Inteligencia Artificial

Cada vez es más habitual ver que los teléfonos móviles aplican la Inteligencia Artificial a la hora de tomar las fotos con la cámara, algo que de momento las cámaras digitales convencionales todavía no están haciendo (tiempo al tiempo).

Eso significa que el móvil detecta que tipo de foto vamos a tomar y en qué situación nos encontramos: si estamos en la playa, en la ciudad…. si hay luz suficiente o escasea… si tenemos delante una persona, un animal o un paisaje… etc. De esta forma se adelanta e ajusta los parámetros tanto en el momento de tomar la foto (velocidad e ISO), como a la hora de procesarla instantes posteriores a la toma (subiendo o bajando saturación, contraste y nitidez).

Nuestra querida cámara digital, deja eso a nuestra decisión, lo cual nos requiere más trabajo (y mayor probabilidad de fallos) pero también mucho más margen para decidir y tener control de lo que queremos hacer con la imagen final.

Fotografía computacional

Gracias a esa Inteligencia Artificial, el uso de sensores pequeños y la alta capacidad de procesado de los chips de los teléfonos móviles modernos, los fabricantes de móviles cada vez más se atreven a jugar con la fotografía computacional con resultados más que sorprendentes.

En resumen, se trata de fusionar dos o más imágenes tomadas en fracciones de segundos para mejorar el resultado o generar efectos que no serían posibles de otra manera.

Un buen ejemplo lo vemos con la capacidad de muchos móviles de generar un desenfoque del fondo al hacer un retrato, o la posibilidad de usar la información de múltiples cámaras para obtener una imagen con un zoom aparente con lentes que no disponen de dicho zoom.

Evidentemente, esto no ocurre en las cámaras convencionales… por lo menos de momento.

Dicho todo esto…
¿hacen los móviles mejores fotos?

Pues seguramente no, aunque lo parezca.

Lo que probablemente ocurra es que el móvil PROCESA mucho mejor y más rápido las imágenes que las cámaras convencionales. Un proceso que pasa a menudo inadvertido y que hace que pueda parecer que hacen mejores fotos de lo que realmente hacen.
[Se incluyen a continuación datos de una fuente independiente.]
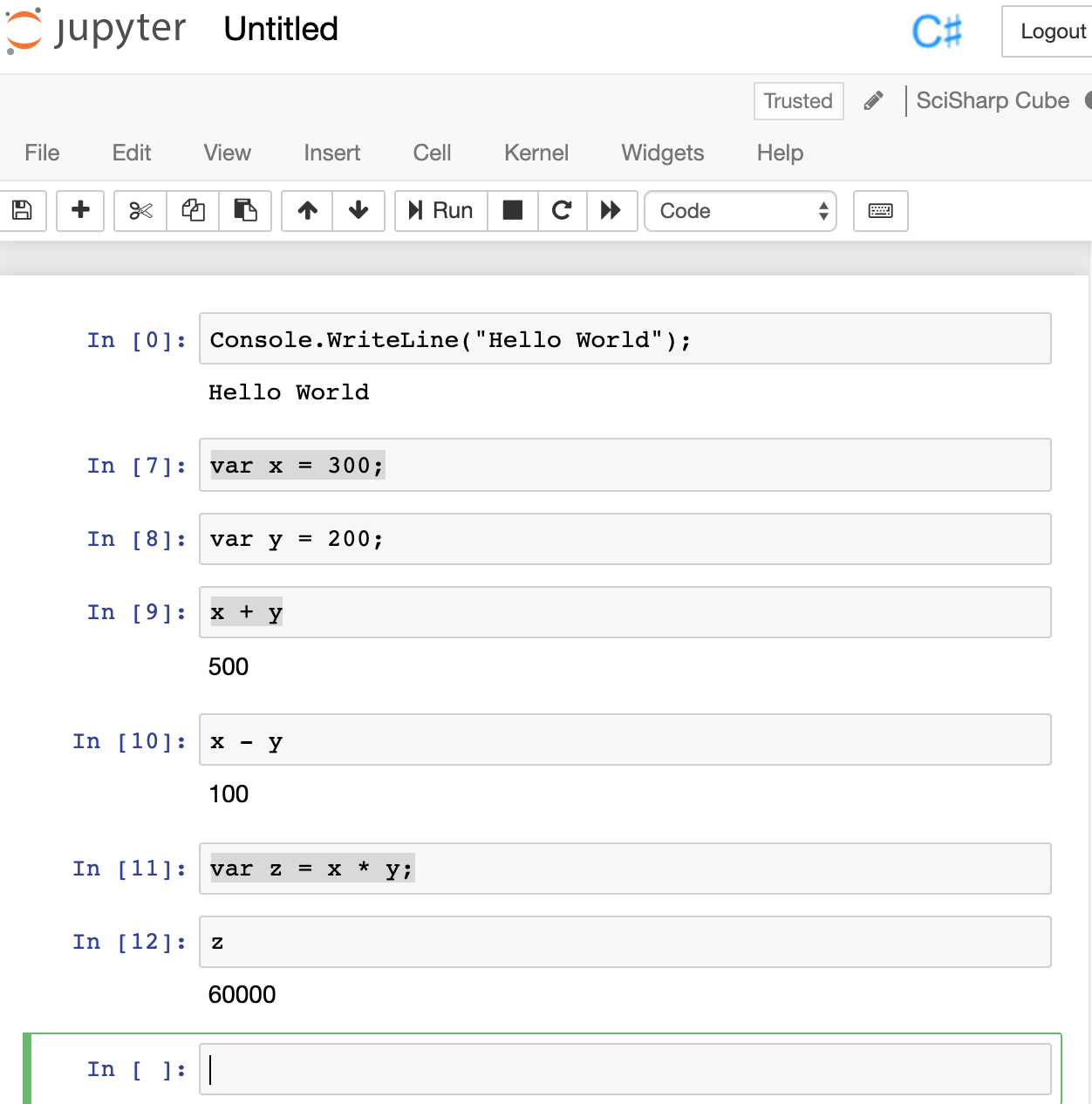
Task: Open the Insert menu
Action: pyautogui.click(x=331, y=153)
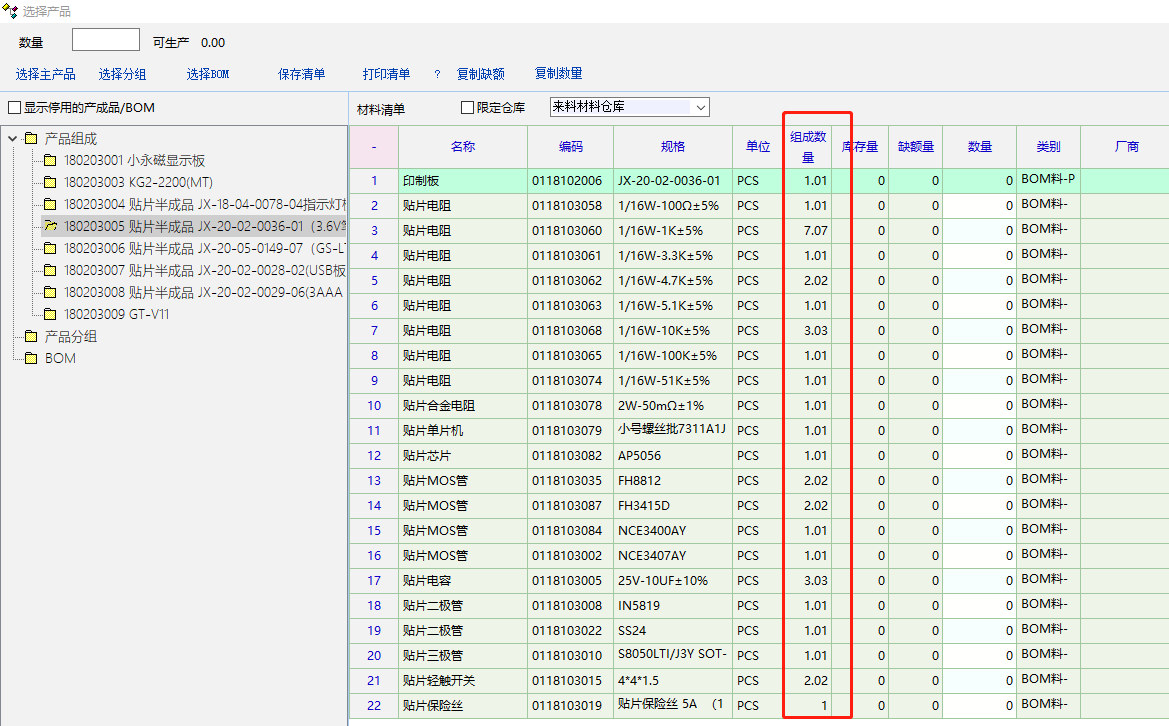This screenshot has width=1169, height=726.
Task: Click the folder icon of 180203003 KG2-2200(MT)
Action: point(50,182)
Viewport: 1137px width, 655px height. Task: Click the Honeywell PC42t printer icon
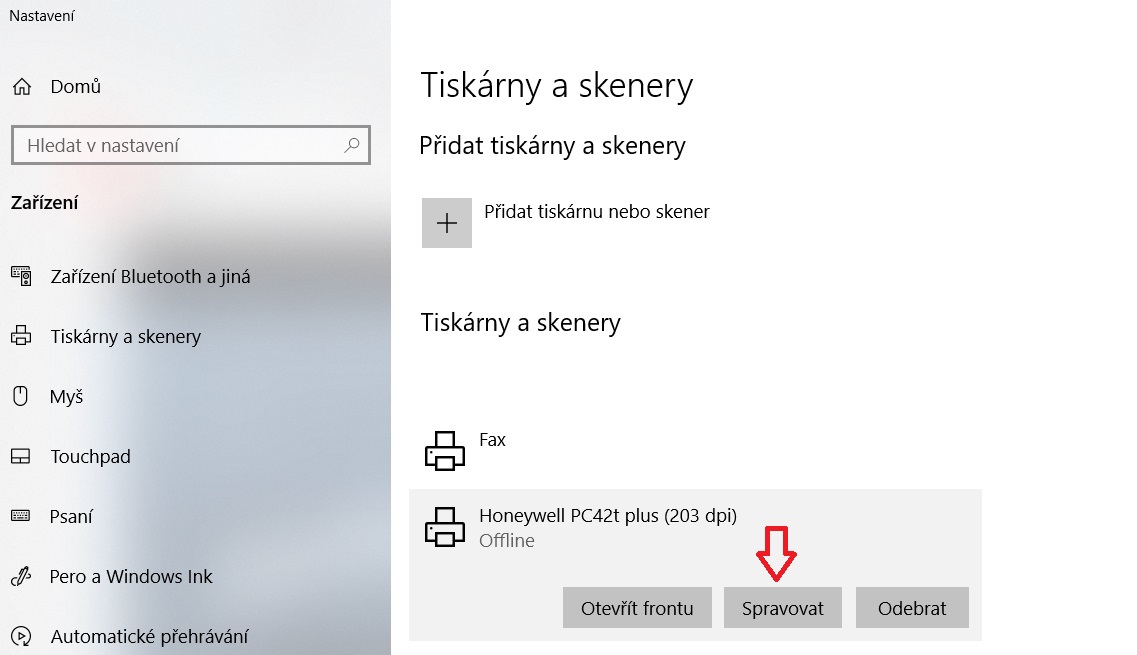(445, 527)

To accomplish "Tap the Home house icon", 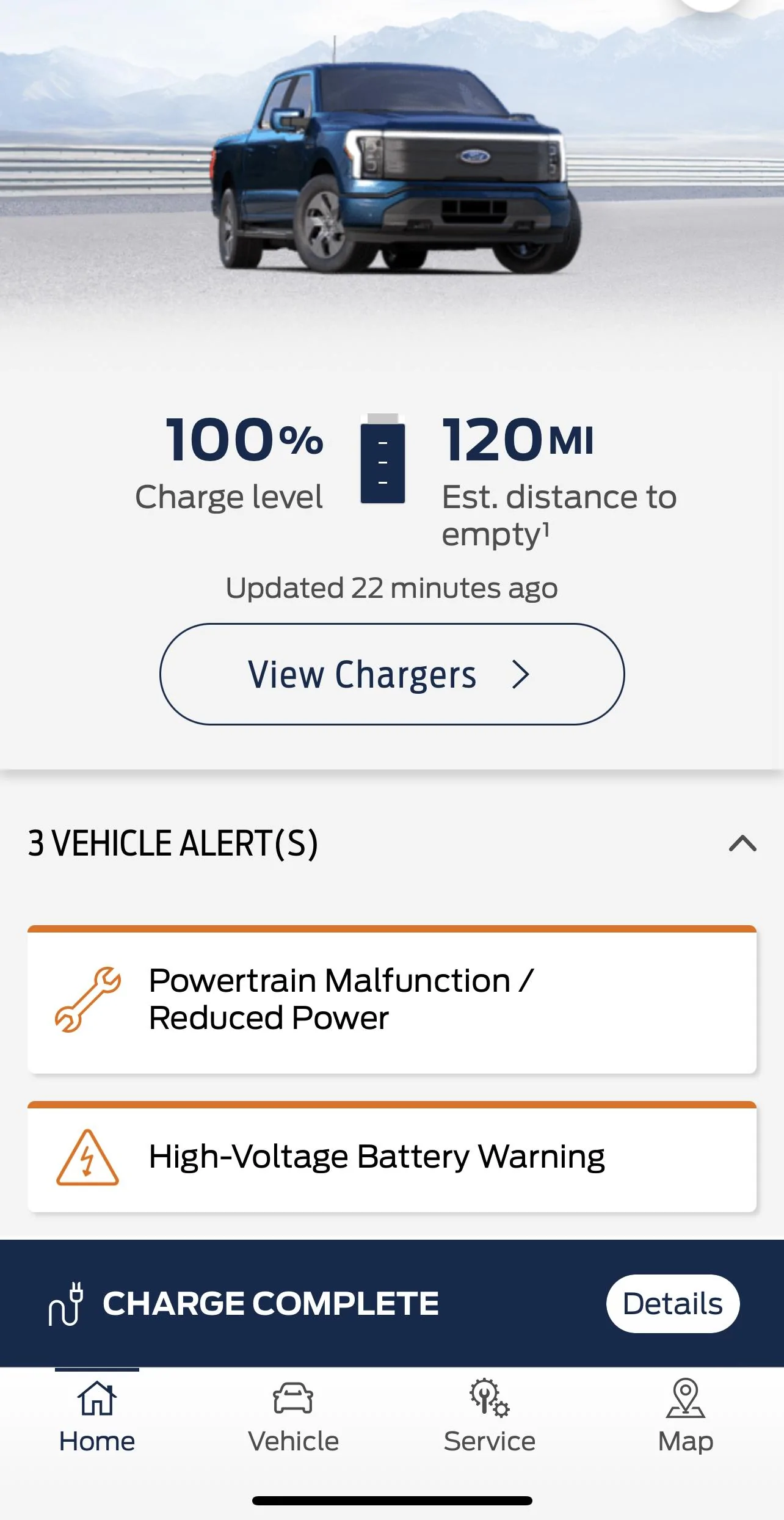I will 97,1397.

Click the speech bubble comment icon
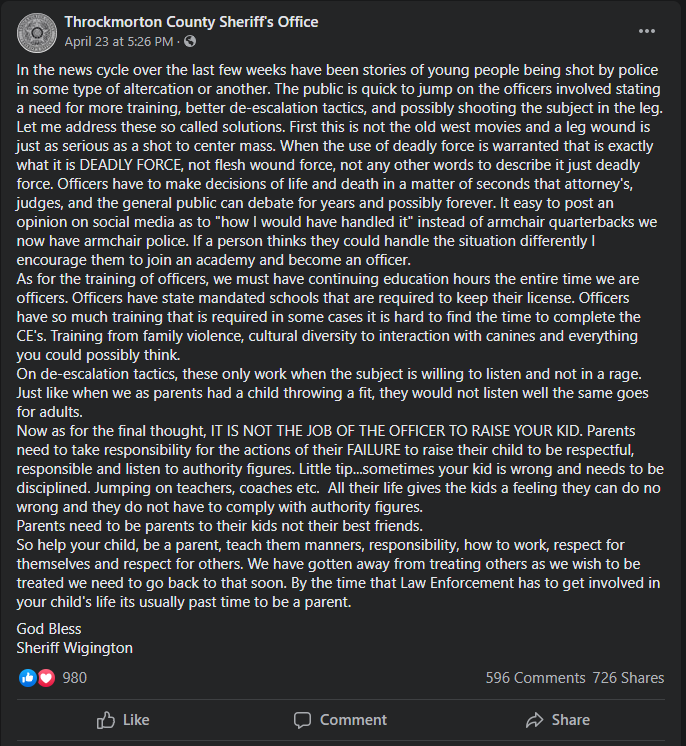pyautogui.click(x=303, y=720)

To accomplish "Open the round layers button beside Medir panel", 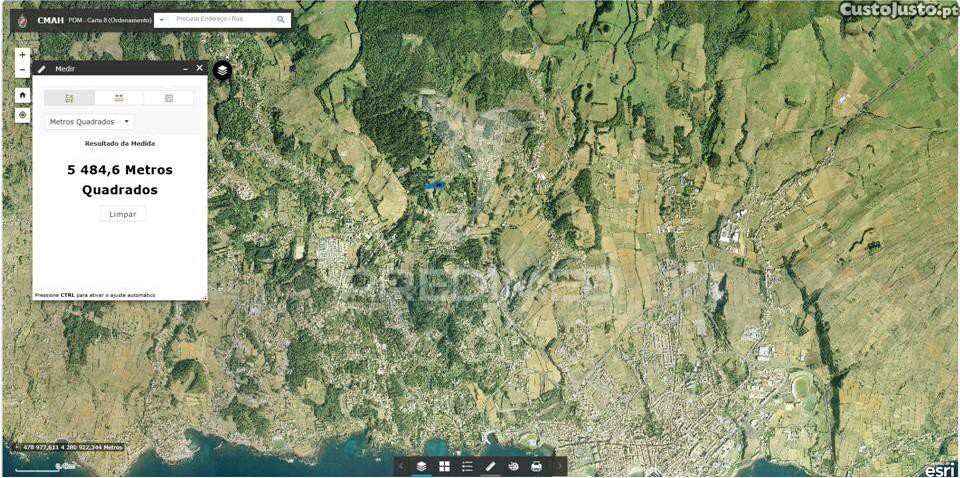I will point(222,70).
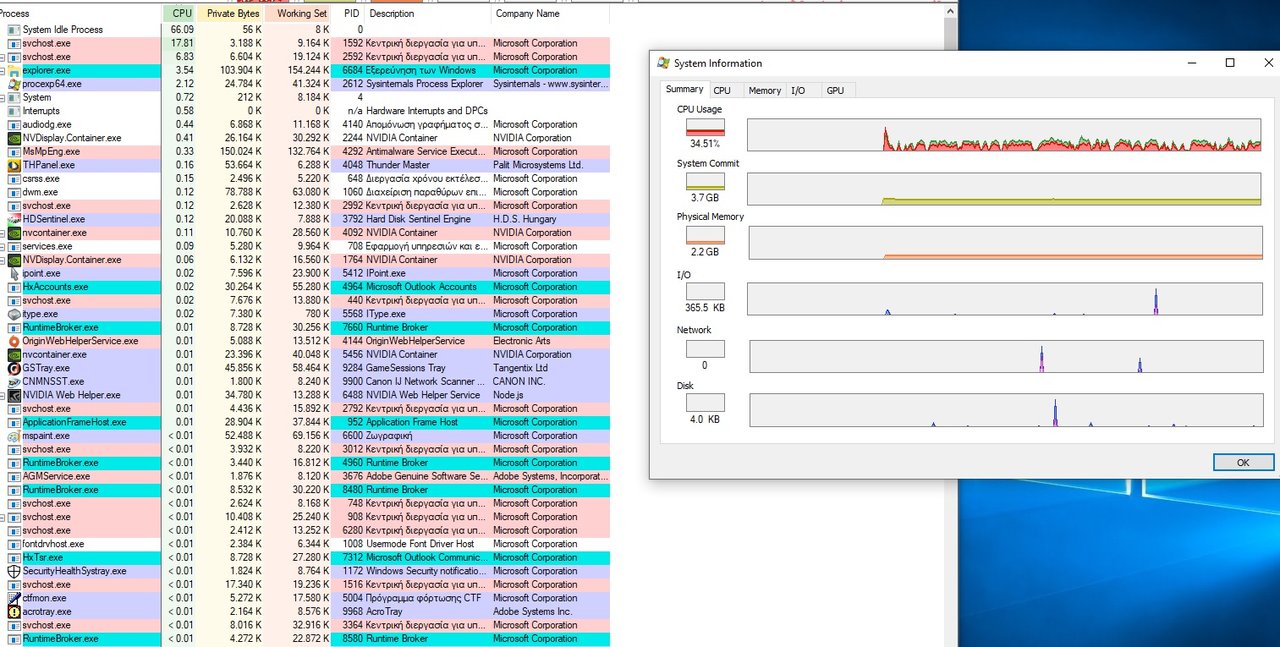Click the GSTray.exe GameSessions icon
1280x647 pixels.
click(x=14, y=368)
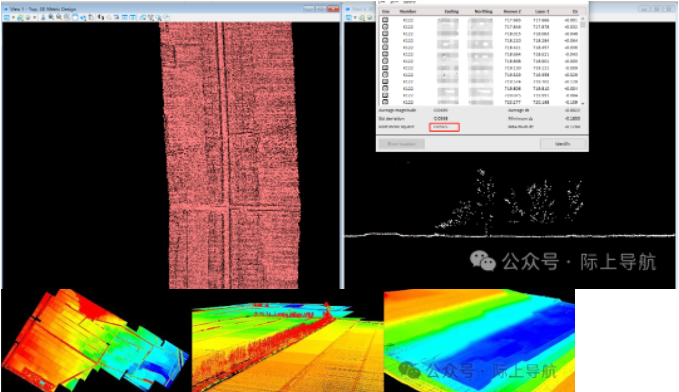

De hecho es posible que las otras cámaras procesen las imágenes poco o nada (en el caso de los ficheros RAW) dejando para nosotros ese paso, algo que algunos apreciamos para tomar el control, pero que para la mayoría seguramente ni compensa ni es necesario.

Así que no te preocupes si tienes la sensación de que tu móvil saca mejores fotos. Seguramente podrías conseguir resultados parecidos o mejores con tu réflex, pero ¿te compensa el trabajo que deberías hacer en la edición? Cada vez en más casos, el móvil va a ser la mejor opción y la más eficaz y no hay nada malo en eso.

Y es que las cámaras de los móviles han dejado de ser el futuro de la fotografía… ¡son el presente!